Hamilton’s enduring reputation as a ‘cow town’ was based on the services it provided to farmers from the surrounding district. The long main thoroughfare, Victoria St, was lined with banks and shops including stock and station agents and farm-machinery outlets. It was a magnet for farmers when they came to town with money in their pockets. Other places such as Morrinsville and Te Awamutu also developed as ‘cow towns’.
Farming service industries
Manufacturing businesses connected with farming developed. A. M. Bisley and Company made agricultural machinery from the 1930s. Truscotts (NZ), an Australian company operating in Hamilton from 1953, designed a stainless-steel milk tanker. Gallagher Engineering, which started in the late 1940s and became a company in 1963, pioneered the electric fence. Later, as Gallagher Group, it started companies producing animal-management and business-security systems, fuel pumps and plastics.

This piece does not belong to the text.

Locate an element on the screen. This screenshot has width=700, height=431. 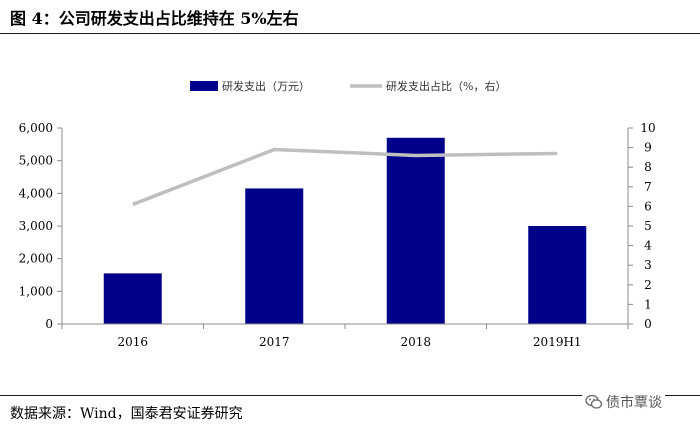
left-tick-label: 2,000 is located at coordinates (36, 259).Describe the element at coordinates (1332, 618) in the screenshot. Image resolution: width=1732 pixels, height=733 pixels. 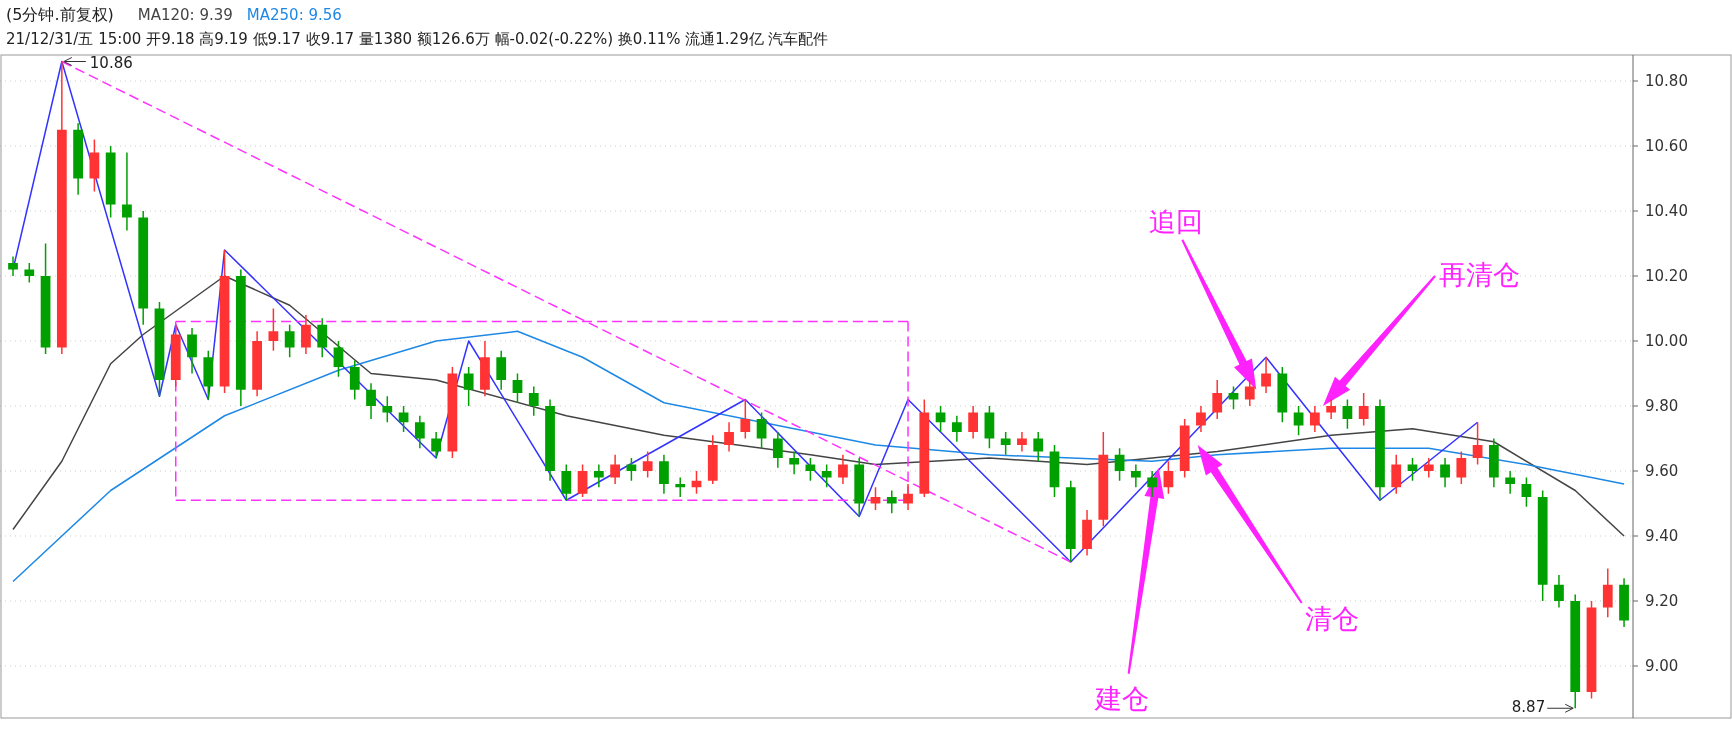
I see `annotation: 清仓` at that location.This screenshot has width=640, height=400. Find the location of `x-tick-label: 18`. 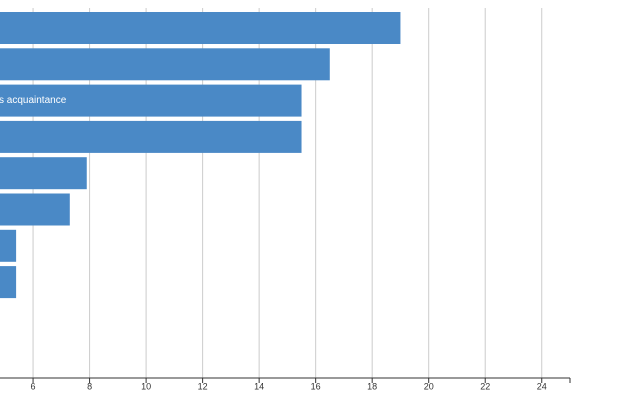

After the Second World War Ossie James founded James Aviation at Rukuhia. A subsidiary, Aero Engine Services, began building aeroplanes – the Airtourer and the Airtrainer – in the 1960s. Meanwhile, another offshoot, Air Parts (NZ), gained world rights to manufacture Fletcher topdressing aircraft. The two firms merged in 1972 as New Zealand Aerospace Industries. In 1982 the company was taken over by Pacific Aerospace Corporation and developed the Cresco topdressing aircraft, later modified for skydiving. In the 2010s Pacific Aerospace was a member of the Waikato Aviation Cluster, around 30 local aviation businesses aiming to make Waikato the Australasian centre for aviation manufacturing, maintenance and pilot training.